Records from a data collection:
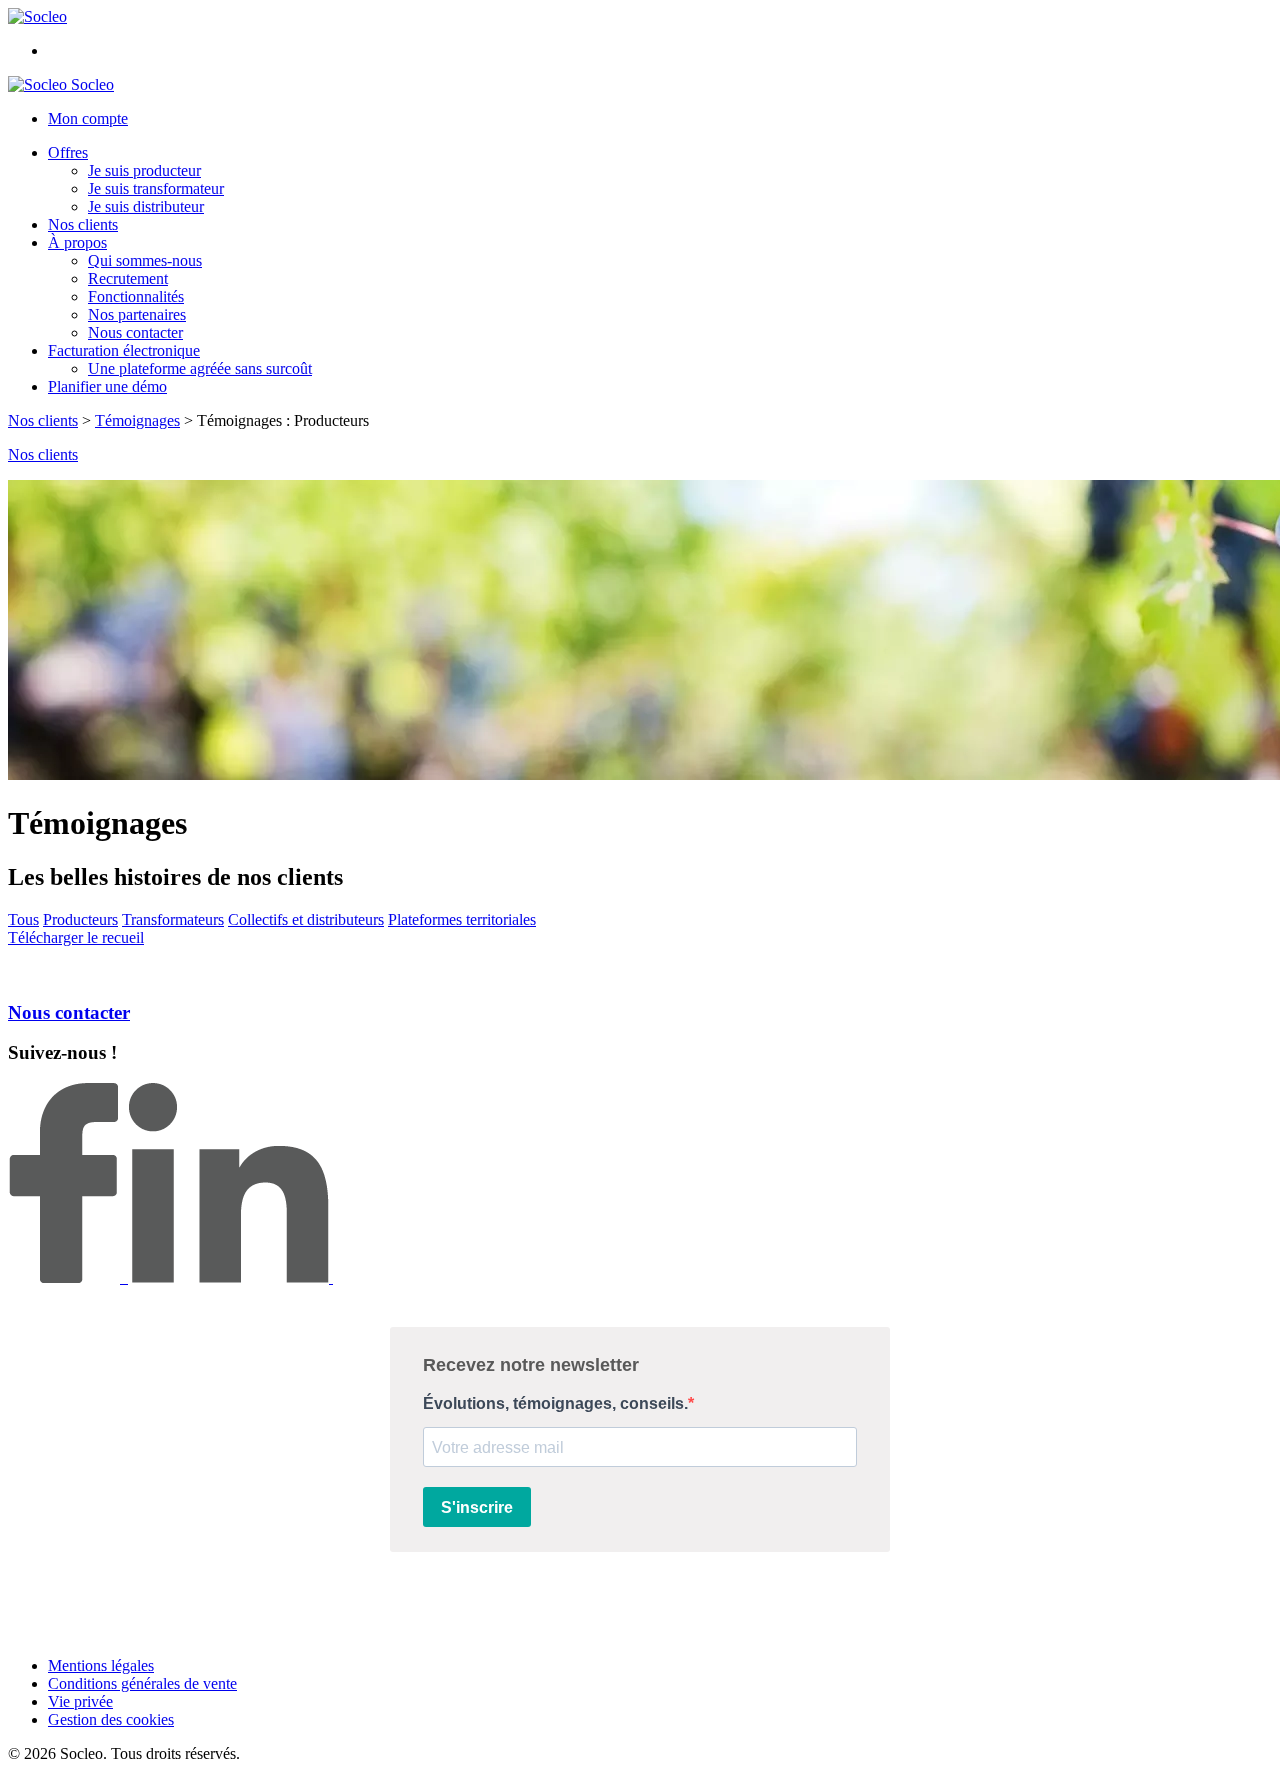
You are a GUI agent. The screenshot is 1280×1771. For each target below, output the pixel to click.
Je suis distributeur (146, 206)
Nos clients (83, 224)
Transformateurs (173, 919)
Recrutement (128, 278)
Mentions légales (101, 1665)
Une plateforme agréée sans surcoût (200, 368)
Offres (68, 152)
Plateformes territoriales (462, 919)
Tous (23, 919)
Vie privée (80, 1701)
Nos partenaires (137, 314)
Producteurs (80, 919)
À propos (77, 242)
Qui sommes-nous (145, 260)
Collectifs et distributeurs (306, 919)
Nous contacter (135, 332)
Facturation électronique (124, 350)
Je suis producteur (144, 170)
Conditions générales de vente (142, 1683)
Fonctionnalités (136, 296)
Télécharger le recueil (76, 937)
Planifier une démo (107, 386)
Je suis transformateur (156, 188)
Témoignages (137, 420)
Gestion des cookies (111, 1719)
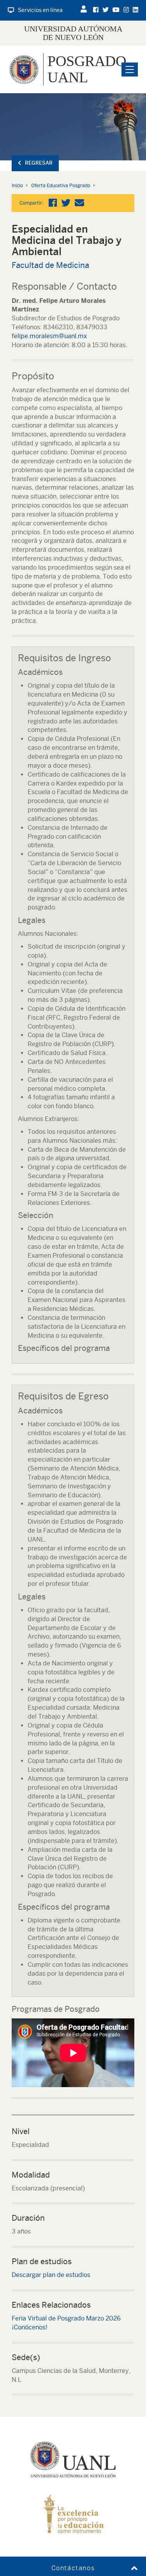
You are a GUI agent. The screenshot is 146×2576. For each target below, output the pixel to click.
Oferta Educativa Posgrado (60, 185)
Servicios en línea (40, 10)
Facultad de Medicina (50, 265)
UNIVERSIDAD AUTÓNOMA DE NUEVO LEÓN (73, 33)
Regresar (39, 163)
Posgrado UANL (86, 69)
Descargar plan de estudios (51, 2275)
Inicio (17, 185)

**Task statement:** Transcribe exactly the span of lines that opens with the line holding "Qui sommes-nous (145, 260)" and closes with the last line of the entries above. Omit pictures.

**Output of the task:**
Qui sommes-nous (145, 260)
Collectifs et distributeurs (306, 919)
Nous contacter (135, 332)
Facturation électronique (124, 350)
Je suis producteur (144, 170)
Conditions générales de vente (142, 1683)
Fonctionnalités (136, 296)
Télécharger le recueil (76, 937)
Planifier une démo (107, 386)
Je suis transformateur (156, 188)
Témoignages (137, 420)
Gestion des cookies (111, 1719)
You are a GUI agent. The screenshot is 146×2576. For each target below, output the pixel to click.
Oferta Educativa Posgrado (60, 185)
Servicios en línea (40, 10)
Facultad de Medicina (50, 265)
UNIVERSIDAD AUTÓNOMA DE NUEVO LEÓN (73, 33)
Regresar (39, 163)
Posgrado UANL (86, 69)
Descargar plan de estudios (51, 2275)
Inicio (17, 185)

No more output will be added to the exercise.